Indonesia has hardly ever been the focus of a major exposition in France. The country, at least until now, seems too complex to be approached within the same kind of unified framework that usually applies to most countries in Asia or anywhere else in the world.

It is also unusual to have the exhibition take place in Nice, some 825 kilometers away from the capital Paris.

Nice Mayor Jacques Peyrat recently bemoaned the lack of appreciation that his city seemingly elicits from French authorities. During the 142 years of becoming a part of France -- after undoing its ties with Italy -- Nice only received a train station inaugurated by Napoleon III.

"I myself have lived here since 1945," says Peyrat, "and I can tell you first hand with much sadness how we've been constantly ostracized by Paris."

It was a fortuitous meeting with French anthropologist Georges Breguet that finally allowed an exhibition on Indonesia to see the light of day.

Museum of Asian Arts curator Marie-Pierre Foissy-Aufrere said: "Breguet's idea of Kriss and Sarong allowed us to establish a link -- and bridge the all too evident cultural gap that existed -- between the Muslims of Java, the Hindus of Bali and the animist societies of the other islands."

The idea allowed the Musee des Arts Asiatiques to come up with a way of dealing with the apparent complexity of Indonesia, a country with certain historical and cultural unity.

Foissy-Aufrere said: "We realized that there was a common element to all of the country's apparently divergent cultures: A sexualization of cultural objects through which the civilization manifests itself."

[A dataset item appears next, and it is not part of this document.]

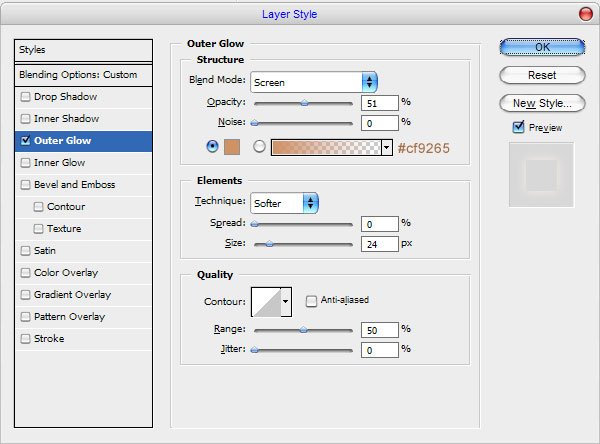Image resolution: width=600 pixels, height=444 pixels.
Task: Click the layer style preview thumbnail
Action: 542,174
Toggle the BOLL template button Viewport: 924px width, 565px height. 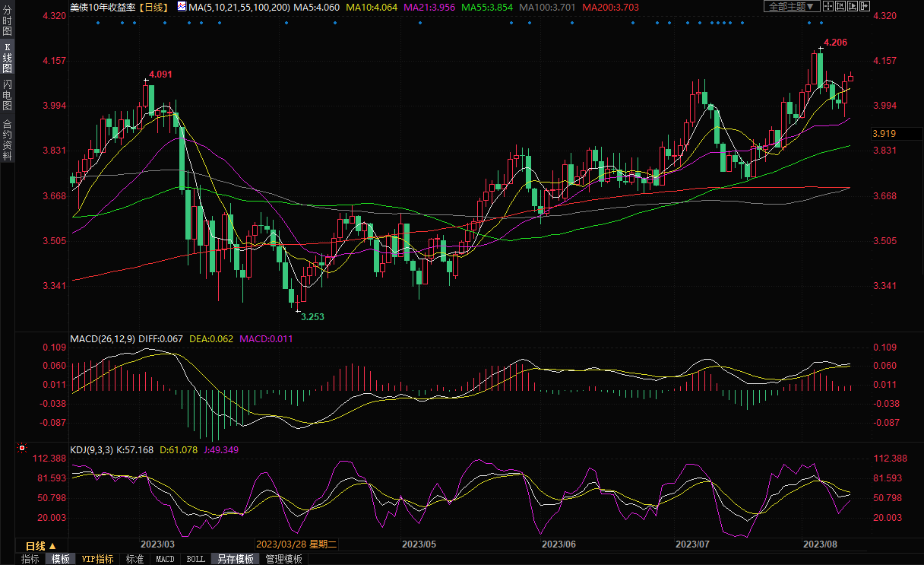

In Indonesia, she continues, the traditional concept of the masculine and feminine are different from the West which considers them opposite forces. Instead, they are elements that are equal and indeed complementary.

She and Breguet borrowed 100 cultural objects from museums throughout France, Europe and the rest of the world including from Indonesia.

Kriss (or keris in Indonesian) represents the "phallic symbol par excellence," as well as "one of the most emblematic representations of Indonesian culture." Kriss usually evokes the metallic, hammer and forge, as well as the art of war as practiced by the country's traditional warlords.

As for Sarong, it represents the textile associated with the female universe, "the symbol that best evokes the Indonesian woman," but also the robe worn by men, even if, adds Foissy- Aufrere, it is worn in a different fashion than by Indonesian women.

Sarong also refers to the sheath, which protects the blade of Kriss "from the external elements and influences, therefore preventing the forces of the blade of the kriss from escaping."

There are also jewels called mamuli -- which evokes the feminine gender -- that are in fact worn by men during traditional wedding ceremonies.

Female and male are represented by different colors. The feminine elements are generally represented by dark colors while the masculine by bright colors. It is also manifested in Indonesian's flag "divided in two separate and equal parts, one red, the other white, representing blood for the female and sperm for the male," said both Breguet and Foissy-Aufrere.